Pagina:
>>>

ID: 4892  Discussione: E' IL GIORNO DEI MORTI

Autore: La redazione  - Email: info@torreomnia.it  - Scritto o aggiornato: mercoledì 1 novembre 2006 Ore: 13:20

E' IL GIORNO DEI MORTI... AMMAZZATI

In una settimana tre morti ammazzati a Torre del Greco, senza contare quelli di Napoli.
La redazione ha deciso, malgrado tutto, di non parlare della solita commemorazione, nè di sottolineare il fatto che la qualità della vita scende sempre più verso lo zero.

Abbiamo scelto una satira divertente del nostro "masto" scritto quando era giovincello come noi.

CHE DIO PERDONI E DIA PACE A TUTTI I DEFUNTI COMPRESO QUELLI MORTI IN QUESTA SETTIMANA.

L'ALTRA FACCIA DEL POTERE
(Ovvero la versione torrese della livella di Totò)

Facciamo quattro chiacchiere a proposito del terreno inumativo scoperto nelle aiuole della Villa Comunale. Visto che di terreno speciale, a Torre, ve n'è da vendere (non da frodare) c'è poco da dire, forse perché se n'è già dette tante. La mattina del 14 maggio metà Torre allibiva raccapricciata innanzi al terreno decisamente riconoscibile come appartenuto al cimitero.
Le numerose congetture, comunque, non determinavano a quale cimitero appartenesse il materiale, fino al momento in cui alcuni torresi incominciarono a riconoscere i resti dei propri defunti, dalla qualità o importanza, naturalmente. E così come ogni buon cittadino che si rispetti ciascuno prese a raccogliere il proprio ossicino, chi la tibia, chi un pezzo di femore, chi un'intera scapola. Alcuni li lucidavano, altri erano intenti a rovistare tra i lumini e le croci di latta, tra il cinguettio mattiniero degli uccelli, delle palme, degli abeti che abbelliscono la nostra villa comunale.
Così a furia di raccogliere, talvolta con prepotenza, tramite spintoni e mugugnii, alcuni tentavano di ricomporre lo scheletro intero. Naturalmente ci fu pure chi si mise in testa di recuperare l'intera famiglia degli antenati. Per non parlare dei ragazzi che all'occasione inventarono il gioco dell'osso più bianco. Ma i guai incominciarono quando i relitti non erano solo quelli relativi all'ossario, ma saltavano fuori ossa belle, già lucide, alcune d'un rosso strano quasi a sembrare rami di corallo, quali sono soltanto le ossa dei morti ricchi, quelli privilegiati delle cappelle.
I meno abbienti erano anche disposti a tenere i resti dei propri defunti in quella che si poteva definire, la mattina del 14, la succursale del cimitero, ma non era giusto fare tutt'erba un fascio. Qualcuno incominciò a dire che bisognava farsi le ossa proprie, tal'altri che riuscire nell'intento bisognava farsi le ossa e basta. Quindi alle maggiori accuse di sacrilegio si opponevano le difese. Alcune voci sostenevano che fosse molto probabile che il terreno, con gli anni, si fosse trasportato naturalmente, causa movimenti tellurici in rapporto al Vesuvio; altri dicevano che alcuni ossicini, vergognosi dell'ossario o delle sgangherate nicchie, avessero organizzato un'evasione per poter sgambettare felici davanti alla prospettiva di una vita migliore.

<<<

Contenuto del dataset:
>>>

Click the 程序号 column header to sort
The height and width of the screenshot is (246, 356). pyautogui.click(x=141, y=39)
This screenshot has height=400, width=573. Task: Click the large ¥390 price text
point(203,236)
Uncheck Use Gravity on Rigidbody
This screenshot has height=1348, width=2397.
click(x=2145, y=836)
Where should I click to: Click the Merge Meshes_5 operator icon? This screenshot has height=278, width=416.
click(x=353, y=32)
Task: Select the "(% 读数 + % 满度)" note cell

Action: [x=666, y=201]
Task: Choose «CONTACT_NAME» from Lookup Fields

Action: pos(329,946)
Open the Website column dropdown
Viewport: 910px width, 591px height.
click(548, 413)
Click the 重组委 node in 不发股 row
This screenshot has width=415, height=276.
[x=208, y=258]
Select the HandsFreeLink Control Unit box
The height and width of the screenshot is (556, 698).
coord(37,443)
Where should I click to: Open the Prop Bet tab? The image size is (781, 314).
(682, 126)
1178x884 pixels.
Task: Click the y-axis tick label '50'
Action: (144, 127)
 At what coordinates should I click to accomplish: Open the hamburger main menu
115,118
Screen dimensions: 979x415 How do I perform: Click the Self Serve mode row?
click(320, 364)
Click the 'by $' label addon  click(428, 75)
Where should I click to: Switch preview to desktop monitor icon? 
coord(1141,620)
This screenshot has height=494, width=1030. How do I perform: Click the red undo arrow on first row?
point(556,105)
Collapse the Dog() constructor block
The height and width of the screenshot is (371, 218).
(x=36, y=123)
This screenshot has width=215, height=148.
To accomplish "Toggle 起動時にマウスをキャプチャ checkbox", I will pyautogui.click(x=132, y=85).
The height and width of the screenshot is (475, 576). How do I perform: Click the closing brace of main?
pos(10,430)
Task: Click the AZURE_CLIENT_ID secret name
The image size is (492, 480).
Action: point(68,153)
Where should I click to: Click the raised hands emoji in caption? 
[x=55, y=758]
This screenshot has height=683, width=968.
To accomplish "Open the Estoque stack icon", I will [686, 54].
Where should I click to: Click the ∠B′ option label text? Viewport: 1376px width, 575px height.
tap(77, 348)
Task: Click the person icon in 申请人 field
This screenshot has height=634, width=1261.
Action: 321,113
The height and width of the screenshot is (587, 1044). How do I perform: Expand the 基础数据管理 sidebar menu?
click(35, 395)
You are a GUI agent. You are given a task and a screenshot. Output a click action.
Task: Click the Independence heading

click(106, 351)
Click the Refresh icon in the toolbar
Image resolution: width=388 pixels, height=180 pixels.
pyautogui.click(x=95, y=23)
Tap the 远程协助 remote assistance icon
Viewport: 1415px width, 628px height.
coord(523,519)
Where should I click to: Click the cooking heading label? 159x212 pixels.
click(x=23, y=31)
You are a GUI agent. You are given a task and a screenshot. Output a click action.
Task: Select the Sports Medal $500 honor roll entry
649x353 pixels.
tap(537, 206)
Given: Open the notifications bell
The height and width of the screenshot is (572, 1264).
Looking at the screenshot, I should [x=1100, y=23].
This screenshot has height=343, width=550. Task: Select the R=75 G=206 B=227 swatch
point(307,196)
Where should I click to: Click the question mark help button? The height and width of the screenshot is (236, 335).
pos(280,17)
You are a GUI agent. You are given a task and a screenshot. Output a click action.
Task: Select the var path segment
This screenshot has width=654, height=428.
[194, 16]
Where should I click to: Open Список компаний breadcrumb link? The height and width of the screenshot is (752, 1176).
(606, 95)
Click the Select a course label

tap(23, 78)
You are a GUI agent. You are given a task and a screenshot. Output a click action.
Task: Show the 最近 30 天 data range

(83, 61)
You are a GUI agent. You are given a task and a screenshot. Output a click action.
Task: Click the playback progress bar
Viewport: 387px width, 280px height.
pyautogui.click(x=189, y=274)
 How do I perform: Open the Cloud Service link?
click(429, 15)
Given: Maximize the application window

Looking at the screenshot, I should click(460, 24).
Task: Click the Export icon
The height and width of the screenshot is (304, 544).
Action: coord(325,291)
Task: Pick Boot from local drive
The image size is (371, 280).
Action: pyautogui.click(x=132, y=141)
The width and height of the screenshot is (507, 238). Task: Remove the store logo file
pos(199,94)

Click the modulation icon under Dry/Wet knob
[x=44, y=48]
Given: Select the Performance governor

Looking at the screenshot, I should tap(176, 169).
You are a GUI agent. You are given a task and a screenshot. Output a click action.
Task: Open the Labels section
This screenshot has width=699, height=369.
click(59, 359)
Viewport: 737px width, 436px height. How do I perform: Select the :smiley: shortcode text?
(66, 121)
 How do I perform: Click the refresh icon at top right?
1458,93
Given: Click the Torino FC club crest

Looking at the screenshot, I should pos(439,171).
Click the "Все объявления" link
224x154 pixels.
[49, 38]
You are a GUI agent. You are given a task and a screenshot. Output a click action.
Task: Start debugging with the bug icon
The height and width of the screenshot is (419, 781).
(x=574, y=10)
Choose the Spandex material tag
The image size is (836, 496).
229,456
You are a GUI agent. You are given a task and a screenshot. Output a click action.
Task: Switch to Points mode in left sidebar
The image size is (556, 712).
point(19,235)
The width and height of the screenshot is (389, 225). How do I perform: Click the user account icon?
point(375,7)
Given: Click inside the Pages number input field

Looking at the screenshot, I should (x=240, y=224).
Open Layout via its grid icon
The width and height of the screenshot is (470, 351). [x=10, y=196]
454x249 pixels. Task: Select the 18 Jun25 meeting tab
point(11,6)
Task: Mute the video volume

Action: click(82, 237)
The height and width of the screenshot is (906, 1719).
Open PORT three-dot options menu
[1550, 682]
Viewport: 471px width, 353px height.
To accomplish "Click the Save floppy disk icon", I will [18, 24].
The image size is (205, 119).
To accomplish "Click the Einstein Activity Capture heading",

<<<

Consegna: Cita dalla pagina il passo che comincia con «Facciamo quattro chiacchiere» e prosegue fino a «appartenuto al cimitero.». Le righe provengono da una fonte diversa.

Esercizio svolto:
Facciamo quattro chiacchiere a proposito del terreno inumativo scoperto nelle aiuole della Villa Comunale. Visto che di terreno speciale, a Torre, ve n'è da vendere (non da frodare) c'è poco da dire, forse perché se n'è già dette tante. La mattina del 14 maggio metà Torre allibiva raccapricciata innanzi al terreno decisamente riconoscibile come appartenuto al cimitero.